Methods: We conducted a case-control study and included infants with nonsynostotic plagiocephaly of our outpatient clinic during the period from 2003 to 2006 (n=109). Healthy controls were randomly selected by referring centers (n=50). Information concerning obstetric factors, infant factors and infant care practice was obtained by a parental answered standardized questionnaire containing 27 items. Data was statistically analysed including univariate and multivariate logistic regression analyses.

Results: Case and control groups were comparable with regard to age (mean 13 months) and gender with a slight but non-significant male predominance in the case group. Infants with deformational plagiocephaly were more likely to have been firstborn than healthy controls (OR:1.4; 95% CI:0.66–2.86), premature (<37 weeks) or to have had an unusual intrauterine position (OR:8.4; 95% CI:1.09–65.46) and headshape (OR:4.4; 95% CI:1.26–15.47) during delivery.

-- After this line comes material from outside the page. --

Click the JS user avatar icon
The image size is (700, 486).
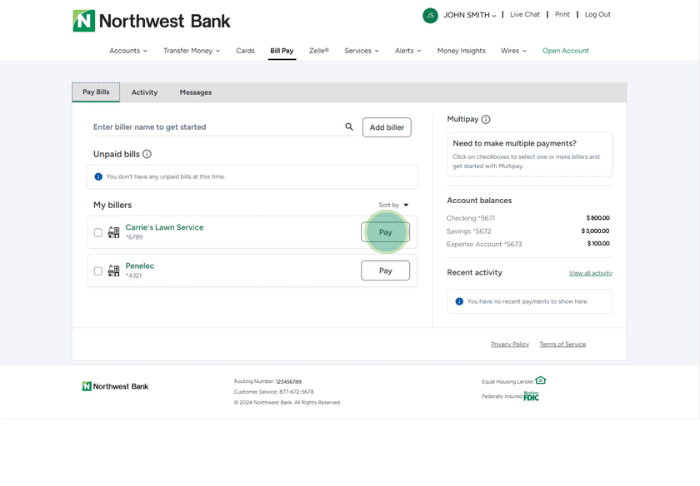click(x=430, y=15)
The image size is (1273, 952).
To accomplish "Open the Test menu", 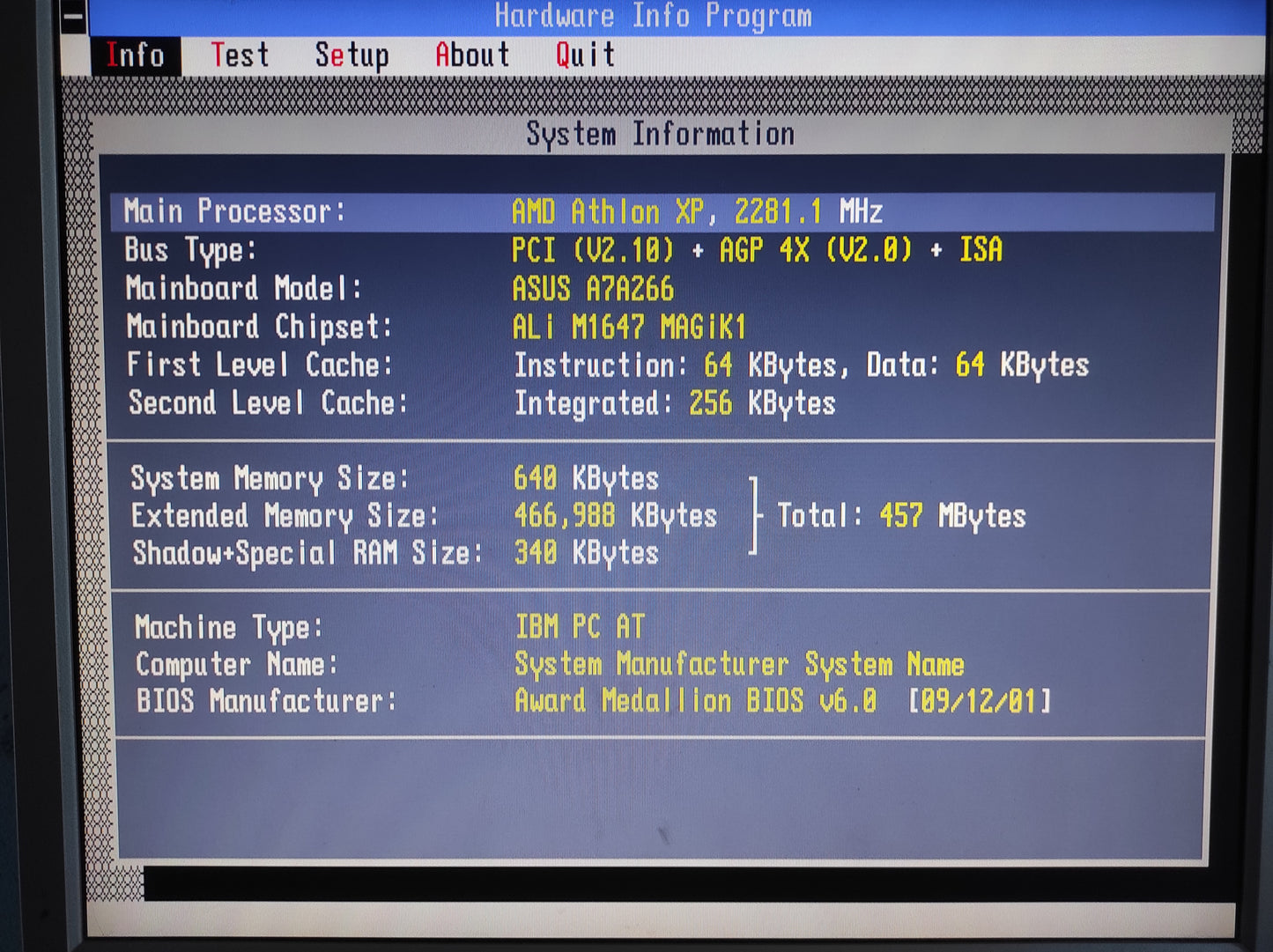I will [240, 55].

However, the type of delivery including forceps- or ventouse-assisted deliveries was not predictive for the development of plagiocephaly as has been suggested in previous studies. Cases were more likely to have been limited in their ability to rotate the head (OR:35.4; 95% CI:8.16–153.74) while also having a preferential head orientation during sleep (OR:9.8; 95% CI:4.49–21.25). Tummy time in the first weeks after birth were significantly lower in the case group (mean 34 min/d versus 143 min/d) while variables of the composition of mattress and pillow had no influence on the development of plagiocephaly. More parents of cases reported a developmental delay (p<0.05) and their children as less active (p<0.01). Analyses at a multivariate level revealed that factors influencing the head mobility such as time at supine position (aOR:1.2; 95% CI:1.07–1.26) or neck muscle dysfunction (aOR:16.1; 95% CI:3.01–85.89) are significantly correlated with the development of plagiocephaly.

Conclusions: Our study reinforces the hypothesis that specific nursing habits and positional preferences in combination with impaired head motility are highly associated with the development of deformational plagiocephaly. Therefore, early identification of these risk factors may help to prevent and guide the management of infants with deformational plagiocephaly.